Having decided upon his mode of procedure, he flung himself upon the bed and turned his mind to other details of his trouble. What of Eugenia, the faithful? He twisted uneasily. Eugenia must have brought this down on her own head, he surmised. But how on earth had they connected her—a sudden light dawned on him, and he almost sat up. Of course—she was wanted for the Auray affair. Damn the business! The police had stumbled on the New Orleans stuff in their hunt for the accessory to the burglary in the hotel.

A wave of hate inundated him. That Claudel girl!—why should she have appeared now, at the most crucial point of his career, to turn his triumph to defeat—to break the wonderful thread of luck that had led him from fortune to fortune, till he had wealth, power, and honesty within his grasp? The superstitious element in his nature awoke and nudged him. There was something uncanny in all this—there was a sequence—Fate! Was it vengeance of the saints, for whom the countess's jewels had been intended? What else could have made him so foolish, so blind?

A clear vision of Victoria rose before his eyes— strong, vigorous, fearless. Into his brain her level, piercing look seemed to penetrate. He felt the atmosphere of vitality, power, and satirical humor, that made up her personality and charm—felt it, and realized with a sudden shock, that there, of all the world, was the woman he might have loved—loved mightily and forever!

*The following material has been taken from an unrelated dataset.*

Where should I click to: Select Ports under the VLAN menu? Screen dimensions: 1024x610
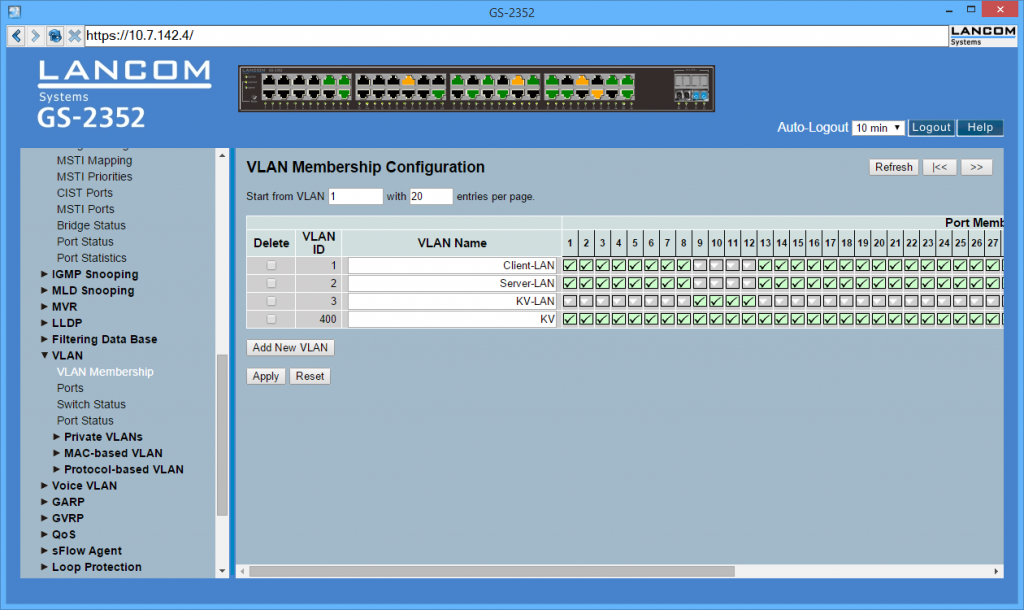point(69,388)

This sudden turn of his emotions startled his whole being; undreamt of, in his fight for survival, her splendid truth and physical energy had dominated his imagination. In spite of the trick he had played her, in spite of the mud he had thrown upon her, in spite of the fact that she it was who had set the machinery in motion that now threatened to crush him—he loved her!—yes, loved her!—and a savage, evil joy possessed him that her name had been coupled with his—her fair name brought close in contact with the soil and stain of his own! Victoria! the proud, the self-willed, the defiant!—at least the thread of their lives had met and crossed, and woven an episode.

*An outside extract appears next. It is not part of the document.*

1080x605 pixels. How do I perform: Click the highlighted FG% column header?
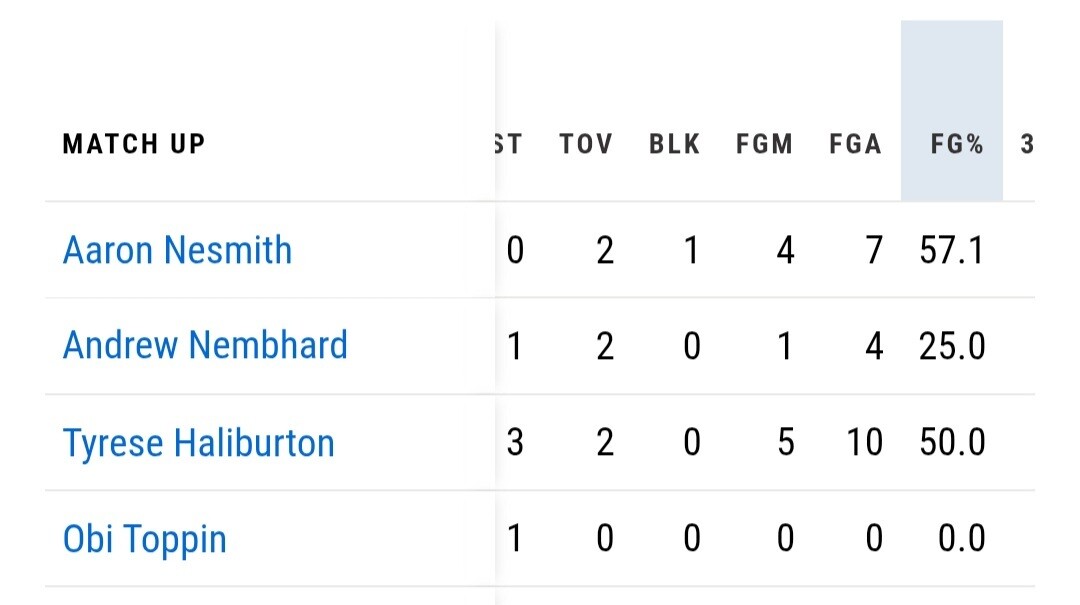[952, 111]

He spoke the name aloud, rejoicing in its sound, that suggested trumpets and pageant.

Then his mood relaxed and he lay back, the vision of the girl's strong face still before him. Her proud look was scornful and aloof. She seemed to thrust him back, back away from her. She was Vengeance Victrix! Justice outraged! A thrill as of impending danger electrified him.

He got up, and opening the door, called for Gustave in no pleasant tones.

A prompt "Oui, monsieur, tout de suite, monsieur!" came from below, and the waiter sprang up the steps and stood, all attention.

"Tell madame to send me up a bottle of whiskey," he ordered, shortly, and stepped back.

Gustave obeyed with alacrity, and presently returned with the bottle and a corkscrew. "A siphon?—no? A soda?—no?—bien!" and he skipped lightly from the lowering presence.

Valdeck poured out a full three fingers and tossed it down. He was not a drinking man, and he gagged at the sharp, burning taste. But his nerve had been taxed to the uttermost, and the stiff dose barely restored his mental equilibrium.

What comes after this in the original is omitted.